Your goal: In the material below, find the line containing "Task: Open the Rate & Review This Tool link" and the line containing "Task: Click the French flag icon". Output those two lines and all lines between them exactly, without pictures.

Records supplied:
━━━━━━━━━━━━━━━━━━━━━━━━━━━━━━

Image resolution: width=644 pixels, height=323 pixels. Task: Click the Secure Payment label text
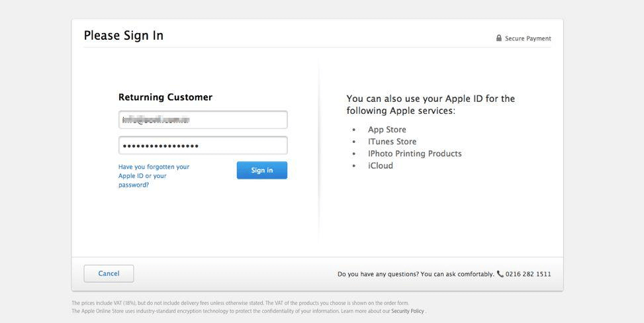528,38
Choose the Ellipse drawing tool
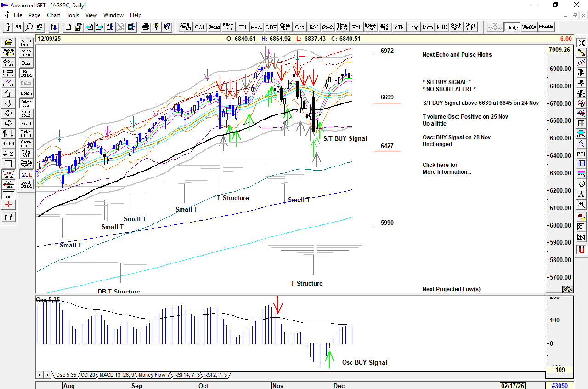588x389 pixels. coord(581,134)
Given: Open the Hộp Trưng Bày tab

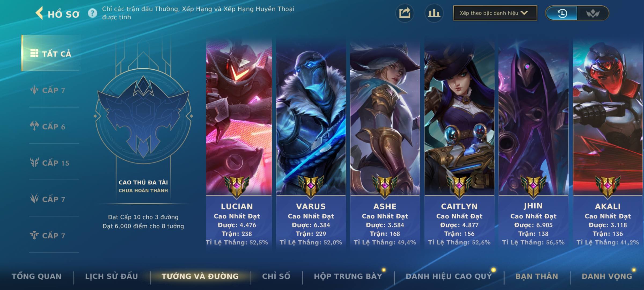Looking at the screenshot, I should pyautogui.click(x=348, y=276).
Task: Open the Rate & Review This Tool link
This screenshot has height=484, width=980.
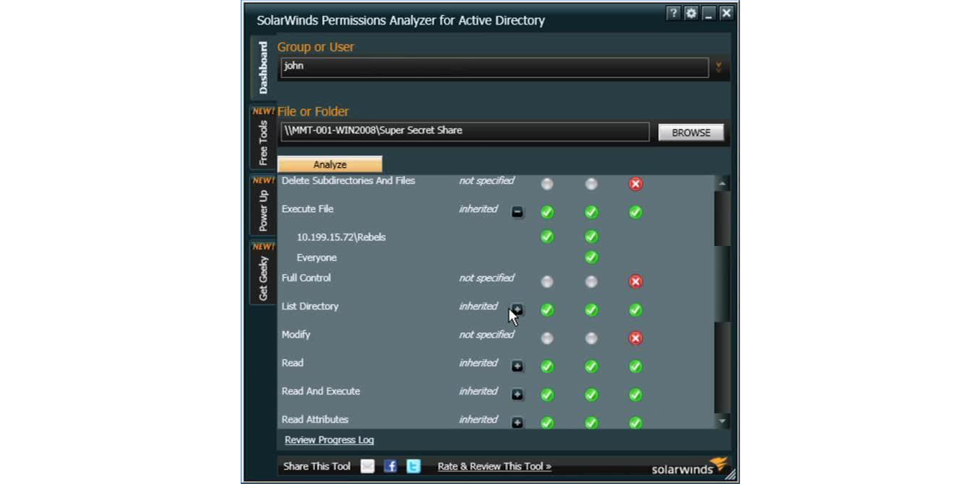Action: [494, 466]
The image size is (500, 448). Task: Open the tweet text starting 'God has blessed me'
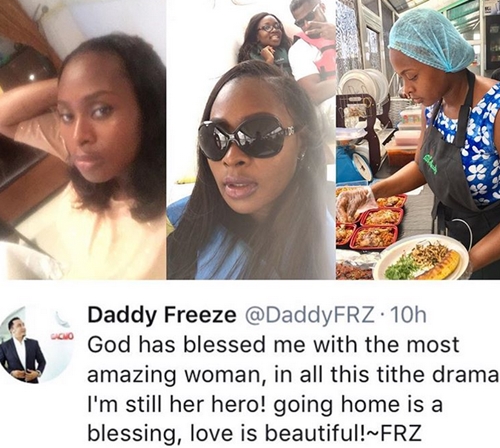293,389
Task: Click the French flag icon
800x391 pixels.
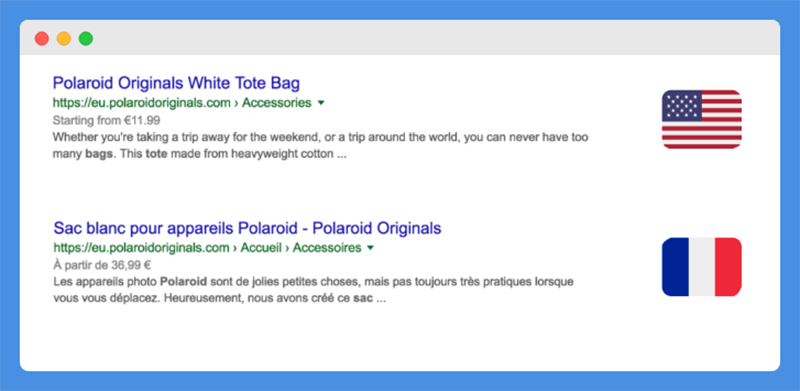Action: click(702, 267)
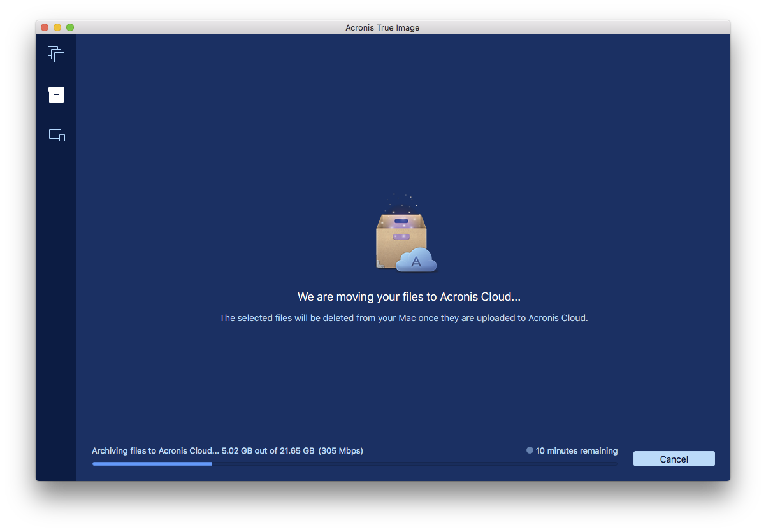Open the Backup section in sidebar

pos(56,54)
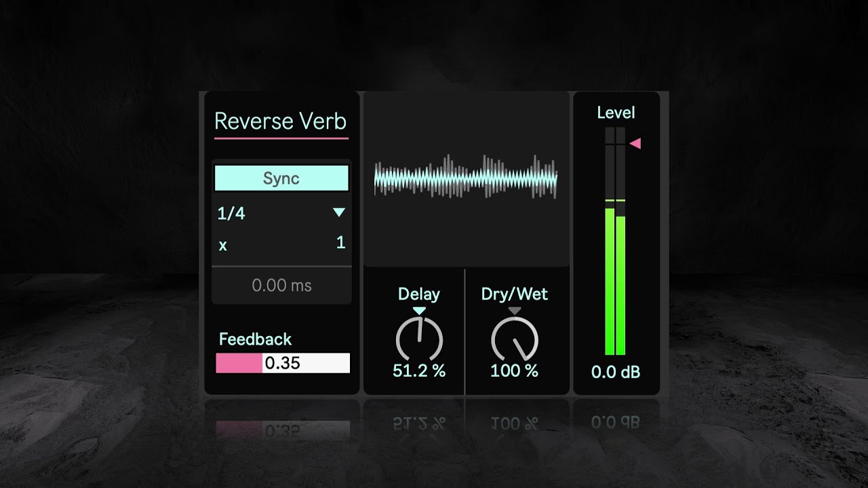Click the Delay knob

(419, 338)
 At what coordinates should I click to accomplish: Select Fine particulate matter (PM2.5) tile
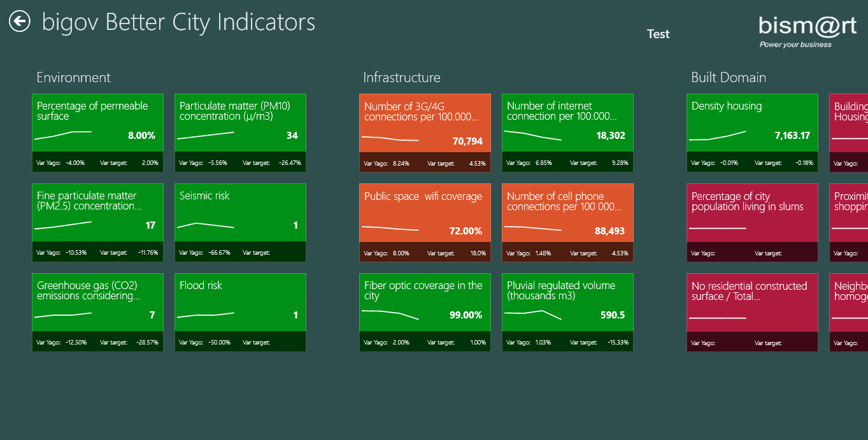[97, 222]
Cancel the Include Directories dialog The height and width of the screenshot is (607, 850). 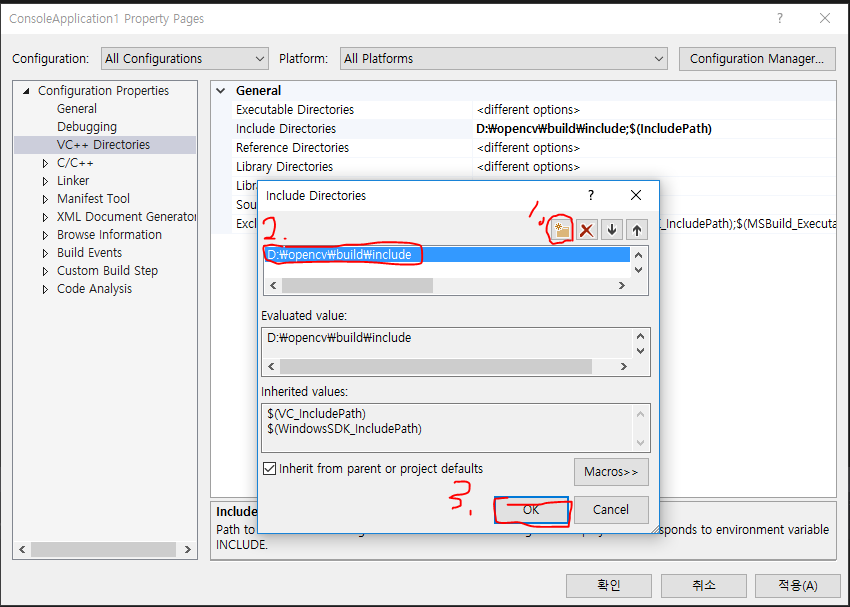(x=611, y=510)
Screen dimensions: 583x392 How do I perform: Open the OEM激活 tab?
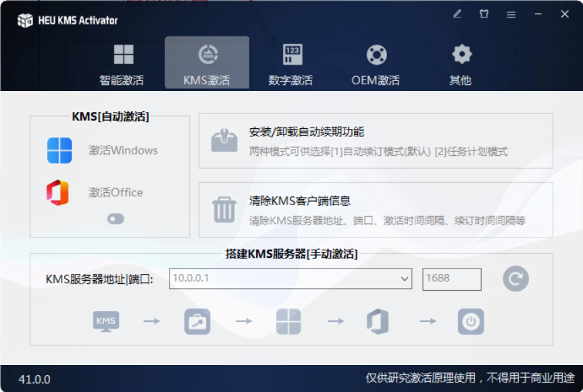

━━━━━━━━━━━━━━━━━━━━━━━━━━━━━━

Response:
Task: Open the Rate & Review This Tool link
This screenshot has height=484, width=980.
Action: [494, 466]
The image size is (500, 448). Task: Open the tweet text starting 'God has blessed me'
293,389
Task: Click the French flag icon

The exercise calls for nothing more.